Josh W. is a fairly successful nonprofit executive with nearly 25 years experience in the industry. His resume includes a number of fairly public accomplishments along with successes that no one but his colleagues would know about.
For most of his career he operated without the knowledge that he had ADHD. So, while he experienced a number of accomplishments, he admits that it was a constant struggle. “Every day seemed like an exercise in survival. I was accomplishing things but still would come up short. It was hard to enjoy a success because I was always running behind on other projects.”
Every Monday, Josh made a habit of creating a list of things he needed to get done for that week. The list was comprised of many new items, tasks with a deadline, and catch-up actions carried over from the previous week. Sometimes his list would have 15-20 items. “It would get way too long…and it didn’t even include stuff that would come up during the week!”
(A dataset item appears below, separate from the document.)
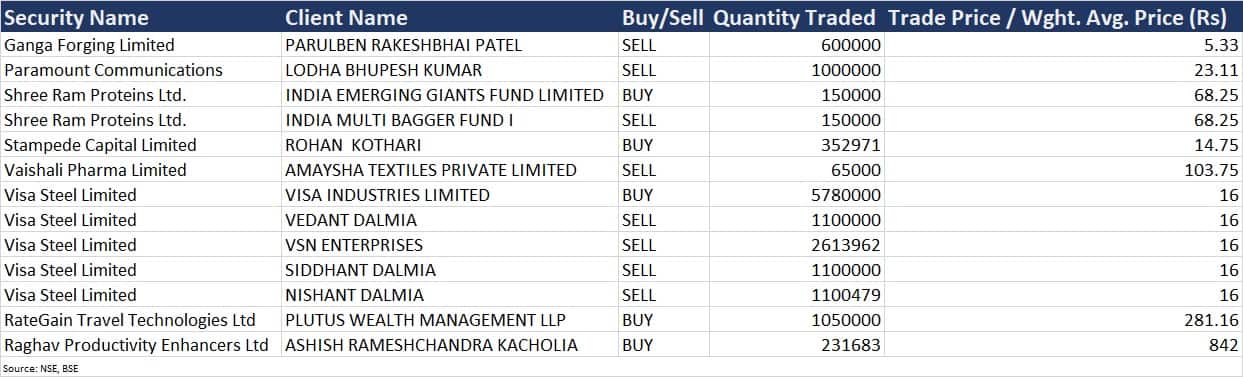Select the Trade Price / Wght. Avg. Price header
This screenshot has width=1243, height=377.
click(x=1064, y=18)
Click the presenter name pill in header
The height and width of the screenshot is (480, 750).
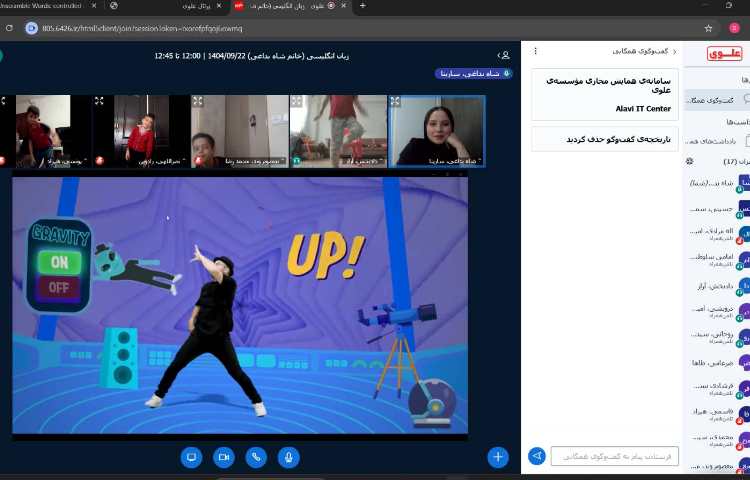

Recently Josh was confronted by his boss who told him that a key fundraising partner had grown so frustrated with him that he no longer wanted to work with Josh. It wasn’t that he didn’t like Josh, or recognized Josh’s talent, it was that Josh’s responses and follow-through were so inconsistent that he felt his own effectiveness was being compromised.
“I thought that this relationship was just fine,” Josh says. “In fact, I thought it was the best it had ever been, so I was shocked when I heard what was said about me.” At first he didn’t believe the feedback (denial…sound familiar?), but he went back and looked at his email record over the past year and discovered on several occasions where he missed small deadlines, or simply didn’t follow through on some tasks he said he would get done.
“Immediately I felt ashamed,” he said. People with ADHD, even high achievers, have lived a lifetime of suffering from low self-esteem. It is especially poignant when the behavior in question puts a job or relationship in jeopardy. “Obviously my failure to follow-through wasn’t intentional. It was a result of not managing my ADHD. Because my to-do list, my system for getting things done, was so inefficient, it led to a loss in trust with an important person, and also fed the deep-seated belief that I am, at the core, incompetent.”
Unfortunately, forgetfulness, distraction and inefficiency are all hallmarks of unmanaged ADHD. Heck, even when it is managed these traits are present! So, what is the answer? How can people with ADHD become more efficient, preserve trust, and not feel like they are in a constant state of survival?
A part of the answer is in making the calendar your best friend.
There are a couple of things ADHDers avoid like the plague: planning (too confining) and completing (we get distracted). It’s not that we don’t like to get things done – we do. And, it’s not that we aren’t amenable to a good strategy. But, without a solid structure we will go sideways.
A calendar – especially an electronic one – provides incredible structure. It becomes even more effective when the calendar is shared with others. This creates a level of accountability that will help strengthen focus. So, here are some rules to consider when creating a rock-solid, ADHD-proof calendar.
Rule #1 Begin with hard deadlines. Whether it is turning in a report, completing a project, or making an important appointment, the hard deadline (something with a specific date and time) gets put on the calendar first.
Rule #2 Insert standing meetings and appointments. Whether it’s a doctor’s appointment or a staff meeting, get your standing meetings on the docket so you don’t double-book.
Rule #3 Increase the time needed to complete a task. Here’s something really important to remember if you have ADHD: it will take you longer to get something done versus the time it takes a normie to get things done – especially tasks that are dull and routine in nature. So, if you think it will take an hour to get a report done, factor in two hours on your calendar. First, this gives you enough time to get things done. Second, if you finish earlier, well, then you have time to chase more shiny objects!
Rule #4 Schedule details. Let’s say you have a project to complete that will require you to make phone calls, write some things, have a conference call, etc. Pencil out every single detail and put them in chronological order, and then put each of those details into your calendar. If you have a phone call to make, even if it needs to take place a week from now, put it in your calendar. Do this and you won’t forget any detail.
Rule # 5 Schedule “down time”, hobby time, and other times you’ll need for re-charging. Don’t short-change yourself on this. Neuroscience has taught us that after times of intense focus (and for us, every moment of focus is work!), we need some down-time to refresh and re-charge. If we’ve been in a period of hyper-focus, the re-charge is essential.
Rule #6 Keep your calendar visible. Keep a sidebar open on your computer, on the desktop of your cell phone or tablet. Also program reminders into your calendar visual and audio reminders.
So, for anyone with ADHD the calendar can be your best friend, and the best defense against feeling like you’re incompetent.